**CHALLENGE**:
Transcribe the entries below word for word, starting at the line containing "Given: Copy commit SHA c5d27f85" and ending at the line containing "will tap(368, 349).", with both of those lines included.

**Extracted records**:
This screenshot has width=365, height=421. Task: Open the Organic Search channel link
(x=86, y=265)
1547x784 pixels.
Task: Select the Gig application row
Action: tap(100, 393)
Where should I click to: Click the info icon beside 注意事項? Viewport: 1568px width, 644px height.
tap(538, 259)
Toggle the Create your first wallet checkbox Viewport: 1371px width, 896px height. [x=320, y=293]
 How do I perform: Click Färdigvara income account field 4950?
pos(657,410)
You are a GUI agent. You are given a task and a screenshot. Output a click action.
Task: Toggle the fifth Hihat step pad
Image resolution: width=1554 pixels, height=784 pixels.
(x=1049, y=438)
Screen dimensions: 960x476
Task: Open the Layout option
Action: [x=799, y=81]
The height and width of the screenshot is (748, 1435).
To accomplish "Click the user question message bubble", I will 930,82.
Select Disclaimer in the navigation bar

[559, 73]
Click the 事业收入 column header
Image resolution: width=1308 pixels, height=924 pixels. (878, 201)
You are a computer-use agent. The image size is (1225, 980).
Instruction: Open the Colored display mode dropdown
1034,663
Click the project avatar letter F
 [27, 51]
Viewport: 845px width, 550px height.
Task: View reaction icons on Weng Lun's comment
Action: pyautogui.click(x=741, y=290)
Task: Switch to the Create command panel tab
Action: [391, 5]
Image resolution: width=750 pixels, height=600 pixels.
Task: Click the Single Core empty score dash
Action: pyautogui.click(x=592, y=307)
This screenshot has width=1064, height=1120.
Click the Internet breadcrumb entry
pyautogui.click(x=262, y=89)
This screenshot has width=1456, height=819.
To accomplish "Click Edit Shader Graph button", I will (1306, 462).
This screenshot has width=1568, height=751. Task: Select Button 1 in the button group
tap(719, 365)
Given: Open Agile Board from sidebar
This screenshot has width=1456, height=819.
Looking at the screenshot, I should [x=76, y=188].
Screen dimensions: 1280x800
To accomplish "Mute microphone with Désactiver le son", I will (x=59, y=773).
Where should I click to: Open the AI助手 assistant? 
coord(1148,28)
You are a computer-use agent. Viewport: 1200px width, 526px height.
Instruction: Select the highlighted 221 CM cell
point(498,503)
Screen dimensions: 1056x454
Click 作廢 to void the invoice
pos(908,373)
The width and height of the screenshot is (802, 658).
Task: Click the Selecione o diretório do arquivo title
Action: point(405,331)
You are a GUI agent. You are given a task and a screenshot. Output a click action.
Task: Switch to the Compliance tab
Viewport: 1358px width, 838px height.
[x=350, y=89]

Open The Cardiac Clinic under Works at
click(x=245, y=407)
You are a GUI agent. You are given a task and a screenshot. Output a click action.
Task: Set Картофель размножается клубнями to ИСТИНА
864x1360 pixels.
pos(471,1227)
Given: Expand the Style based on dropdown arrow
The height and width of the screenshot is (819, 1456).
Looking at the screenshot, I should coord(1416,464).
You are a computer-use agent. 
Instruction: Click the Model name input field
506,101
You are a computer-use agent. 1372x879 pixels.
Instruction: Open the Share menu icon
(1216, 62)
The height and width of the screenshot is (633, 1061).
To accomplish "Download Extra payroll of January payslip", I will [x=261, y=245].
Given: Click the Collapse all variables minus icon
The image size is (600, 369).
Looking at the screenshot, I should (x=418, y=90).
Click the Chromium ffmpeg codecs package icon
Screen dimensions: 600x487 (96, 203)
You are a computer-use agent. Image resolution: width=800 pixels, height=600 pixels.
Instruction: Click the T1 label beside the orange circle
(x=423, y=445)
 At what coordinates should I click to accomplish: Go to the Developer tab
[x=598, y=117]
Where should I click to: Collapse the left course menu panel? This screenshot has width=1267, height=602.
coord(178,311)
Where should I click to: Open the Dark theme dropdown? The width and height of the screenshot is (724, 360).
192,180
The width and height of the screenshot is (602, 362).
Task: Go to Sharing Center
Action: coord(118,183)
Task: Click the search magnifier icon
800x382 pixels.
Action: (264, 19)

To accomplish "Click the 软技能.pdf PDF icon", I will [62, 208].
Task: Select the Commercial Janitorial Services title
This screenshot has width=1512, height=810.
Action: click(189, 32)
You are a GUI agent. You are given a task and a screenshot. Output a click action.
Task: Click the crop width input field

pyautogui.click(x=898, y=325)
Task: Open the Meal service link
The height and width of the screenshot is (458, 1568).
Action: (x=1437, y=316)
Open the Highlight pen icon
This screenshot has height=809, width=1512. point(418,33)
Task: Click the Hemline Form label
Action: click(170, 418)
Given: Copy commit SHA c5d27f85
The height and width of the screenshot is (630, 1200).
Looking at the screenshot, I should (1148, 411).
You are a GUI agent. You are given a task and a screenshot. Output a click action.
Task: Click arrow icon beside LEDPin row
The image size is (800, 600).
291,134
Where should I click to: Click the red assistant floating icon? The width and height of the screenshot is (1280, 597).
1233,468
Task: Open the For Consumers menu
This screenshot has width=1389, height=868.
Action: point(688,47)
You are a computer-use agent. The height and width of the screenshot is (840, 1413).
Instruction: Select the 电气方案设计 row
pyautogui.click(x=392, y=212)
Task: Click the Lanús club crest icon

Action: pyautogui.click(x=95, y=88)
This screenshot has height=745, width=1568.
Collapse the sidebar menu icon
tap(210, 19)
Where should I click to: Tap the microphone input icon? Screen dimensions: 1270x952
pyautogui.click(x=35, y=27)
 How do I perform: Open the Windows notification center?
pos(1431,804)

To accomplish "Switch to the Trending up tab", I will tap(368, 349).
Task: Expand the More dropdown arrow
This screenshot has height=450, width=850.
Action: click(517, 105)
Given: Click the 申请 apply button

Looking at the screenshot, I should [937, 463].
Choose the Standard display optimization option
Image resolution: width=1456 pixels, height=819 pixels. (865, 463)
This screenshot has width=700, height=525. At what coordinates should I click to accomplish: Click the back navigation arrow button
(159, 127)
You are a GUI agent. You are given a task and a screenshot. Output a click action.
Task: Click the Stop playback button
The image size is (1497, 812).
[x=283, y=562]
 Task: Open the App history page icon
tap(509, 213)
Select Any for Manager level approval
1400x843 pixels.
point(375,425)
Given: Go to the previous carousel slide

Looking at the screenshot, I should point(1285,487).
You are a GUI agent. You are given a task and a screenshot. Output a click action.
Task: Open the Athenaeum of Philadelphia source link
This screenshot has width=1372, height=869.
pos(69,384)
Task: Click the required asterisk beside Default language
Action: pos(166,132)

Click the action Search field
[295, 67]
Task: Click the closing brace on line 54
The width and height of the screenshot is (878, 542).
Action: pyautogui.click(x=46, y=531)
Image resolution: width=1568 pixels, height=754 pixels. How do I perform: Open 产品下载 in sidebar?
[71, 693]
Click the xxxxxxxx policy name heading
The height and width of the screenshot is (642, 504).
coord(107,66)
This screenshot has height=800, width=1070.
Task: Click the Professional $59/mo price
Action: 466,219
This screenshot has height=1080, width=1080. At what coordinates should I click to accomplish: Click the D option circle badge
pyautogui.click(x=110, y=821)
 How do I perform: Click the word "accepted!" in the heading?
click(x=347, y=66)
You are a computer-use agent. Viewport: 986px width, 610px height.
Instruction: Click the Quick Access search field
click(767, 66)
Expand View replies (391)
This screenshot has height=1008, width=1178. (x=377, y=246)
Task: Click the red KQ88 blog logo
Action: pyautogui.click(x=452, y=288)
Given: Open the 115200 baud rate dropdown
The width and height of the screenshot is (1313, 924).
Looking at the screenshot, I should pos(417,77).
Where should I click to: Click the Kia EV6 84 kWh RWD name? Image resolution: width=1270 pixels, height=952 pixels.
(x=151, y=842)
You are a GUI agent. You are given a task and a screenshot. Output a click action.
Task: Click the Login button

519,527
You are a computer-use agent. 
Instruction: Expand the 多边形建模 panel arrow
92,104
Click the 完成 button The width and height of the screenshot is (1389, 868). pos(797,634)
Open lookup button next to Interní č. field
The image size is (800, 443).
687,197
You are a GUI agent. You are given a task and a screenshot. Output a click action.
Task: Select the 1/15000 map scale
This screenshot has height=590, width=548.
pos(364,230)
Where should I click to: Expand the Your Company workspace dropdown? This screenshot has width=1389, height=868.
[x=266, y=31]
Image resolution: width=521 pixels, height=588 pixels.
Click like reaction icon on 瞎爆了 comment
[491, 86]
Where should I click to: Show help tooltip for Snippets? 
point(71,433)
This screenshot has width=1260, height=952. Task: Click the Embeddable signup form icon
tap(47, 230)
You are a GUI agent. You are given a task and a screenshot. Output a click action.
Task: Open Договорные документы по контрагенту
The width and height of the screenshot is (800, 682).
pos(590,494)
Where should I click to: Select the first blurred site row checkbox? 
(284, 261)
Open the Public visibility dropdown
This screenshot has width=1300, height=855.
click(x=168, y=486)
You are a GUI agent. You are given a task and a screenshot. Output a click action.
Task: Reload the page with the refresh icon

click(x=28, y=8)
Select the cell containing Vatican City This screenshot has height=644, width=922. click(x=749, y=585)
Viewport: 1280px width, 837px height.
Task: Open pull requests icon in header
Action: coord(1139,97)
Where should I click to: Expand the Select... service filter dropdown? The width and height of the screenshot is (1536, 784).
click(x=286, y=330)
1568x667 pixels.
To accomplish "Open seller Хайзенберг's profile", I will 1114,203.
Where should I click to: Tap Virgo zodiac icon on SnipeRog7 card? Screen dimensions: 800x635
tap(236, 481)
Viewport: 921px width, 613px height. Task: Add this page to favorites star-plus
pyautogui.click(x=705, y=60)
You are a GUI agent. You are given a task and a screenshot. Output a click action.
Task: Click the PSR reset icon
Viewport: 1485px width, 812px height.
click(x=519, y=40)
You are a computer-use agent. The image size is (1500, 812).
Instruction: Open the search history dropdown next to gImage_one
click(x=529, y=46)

**RESULT OF THE TASK**:
Given: Copy commit SHA c5d27f85
The height and width of the screenshot is (630, 1200).
Looking at the screenshot, I should (1148, 411).
You are a GUI agent. You are given a task and a screenshot. Output a click action.
Task: Click arrow icon beside LEDPin row
The image size is (800, 600).
291,134
Where should I click to: Click the red assistant floating icon? The width and height of the screenshot is (1280, 597).
1233,468
Task: Open the For Consumers menu
This screenshot has width=1389, height=868.
Action: point(688,47)
You are a computer-use agent. The height and width of the screenshot is (840, 1413).
Instruction: Select the 电气方案设计 row
pyautogui.click(x=392, y=212)
Task: Click the Lanús club crest icon

Action: pyautogui.click(x=95, y=88)
This screenshot has height=745, width=1568.
Collapse the sidebar menu icon
tap(210, 19)
Where should I click to: Tap the microphone input icon? Screen dimensions: 1270x952
pyautogui.click(x=35, y=27)
 How do I perform: Open the Windows notification center?
pos(1431,804)

To accomplish "Switch to the Trending up tab", I will tap(368, 349).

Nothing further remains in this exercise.